This past Wednesday, my SSV informs me that my SM wants to talk with me in the back. I comply and find a compliance write up sheet sitting on the desk. Apparently due to my outburst on the floor, where I humiliated my SM by correcting her about my name in front of partners and like 4 customers, I should be written up.
BUT!
This write up isn’t just about my dramatics on the floor. It’s also about my previous discussions with partners from other stores, looking to transfer. I don’t feel comfortable at my store, sometimes I don’t feel safe? Like not unsafe as in my life is in danger, but emotionally unsafe. My SM makes me feel uneasy, and I’m always doubting myself around her. She talks down to me, and then asks “why don’t you feel comfortable talking to me?”

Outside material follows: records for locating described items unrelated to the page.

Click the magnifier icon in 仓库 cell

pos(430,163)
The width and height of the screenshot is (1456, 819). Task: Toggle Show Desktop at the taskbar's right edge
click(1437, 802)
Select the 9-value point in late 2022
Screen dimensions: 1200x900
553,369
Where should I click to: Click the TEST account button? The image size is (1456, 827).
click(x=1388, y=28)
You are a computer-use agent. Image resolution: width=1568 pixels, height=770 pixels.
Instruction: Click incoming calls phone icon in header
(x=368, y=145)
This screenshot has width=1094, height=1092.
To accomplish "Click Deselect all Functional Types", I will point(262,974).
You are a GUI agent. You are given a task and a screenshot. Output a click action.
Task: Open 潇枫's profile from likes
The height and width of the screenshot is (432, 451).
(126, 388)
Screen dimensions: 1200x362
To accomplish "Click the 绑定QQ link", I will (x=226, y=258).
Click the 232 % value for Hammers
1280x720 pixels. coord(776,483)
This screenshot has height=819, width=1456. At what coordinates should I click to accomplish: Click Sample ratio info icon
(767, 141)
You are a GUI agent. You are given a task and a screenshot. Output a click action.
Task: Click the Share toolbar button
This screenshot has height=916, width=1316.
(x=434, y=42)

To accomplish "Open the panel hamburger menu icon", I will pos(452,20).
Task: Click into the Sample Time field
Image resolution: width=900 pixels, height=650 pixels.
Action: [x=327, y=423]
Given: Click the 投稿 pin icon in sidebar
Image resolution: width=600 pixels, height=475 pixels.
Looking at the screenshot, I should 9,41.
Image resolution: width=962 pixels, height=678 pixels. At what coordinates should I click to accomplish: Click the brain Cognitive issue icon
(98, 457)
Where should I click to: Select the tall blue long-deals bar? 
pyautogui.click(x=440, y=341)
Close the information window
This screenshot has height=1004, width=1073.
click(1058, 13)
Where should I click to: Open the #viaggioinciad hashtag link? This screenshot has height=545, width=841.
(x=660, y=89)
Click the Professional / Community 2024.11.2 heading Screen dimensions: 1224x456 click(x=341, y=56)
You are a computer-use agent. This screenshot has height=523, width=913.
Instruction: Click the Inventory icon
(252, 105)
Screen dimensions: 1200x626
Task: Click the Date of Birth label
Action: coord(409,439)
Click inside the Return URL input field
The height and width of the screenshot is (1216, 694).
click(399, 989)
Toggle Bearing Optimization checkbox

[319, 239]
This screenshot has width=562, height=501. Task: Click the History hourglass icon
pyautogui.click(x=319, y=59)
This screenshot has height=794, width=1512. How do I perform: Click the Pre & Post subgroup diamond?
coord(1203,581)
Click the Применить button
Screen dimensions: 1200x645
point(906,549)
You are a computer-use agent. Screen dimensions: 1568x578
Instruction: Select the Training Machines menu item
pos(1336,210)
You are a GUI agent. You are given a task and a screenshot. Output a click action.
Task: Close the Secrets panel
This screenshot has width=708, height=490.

I tried to be honest with her about why I didn’t feel comfortable, but she made the situation about herself again, telling me about something she’s dealing with, but my “outburst” happened before her personal tragedy. Due to this conversation, and an impending write up, I felt forced to share a lot of personal information (my fears of coming out as nonbinary, my personal history with ab*se in regards to coming out, etc....) in order to get her off my back.
She told me she never had any intention of writing me up anyways. She acted like some martyr when she told me her superior said it was as my SM’s discretion to write me up about this or not. So when she told me she wasn’t going to do it, I felt completely cheated. Duped. I don’t like communicating personal issues like this to my boss. I felt manipulated.
And on top of that, my SM has the audacity to compliment me and say how “vital I am to the team, such a great communicator with customers, so great at bar” blah, blah blah and how she “wanted to make this store a positive new home for me...” but I NEVER hear that positive reenforcement outside of an argument with her. She chastised me for talking badly about her to other partners and is now complimenting me to warp my sense of right and wrong. She’s only nice to me when we have issues with one another, and is belittling and short with me when things are supposedly “ok”.
She has me doubting myself all the time and I don’t know if I’m in the right anymore... Now I can’t talk to any other partners about anything, and I’m too scared to talk to other managers again because those managers will just relay information back to my SM.
I can’t win. I’m defeated and I’m upset and I’m praying I find a new job soon just to rub it in her face. Another SSV has already put in her 2 weeks. Good for her.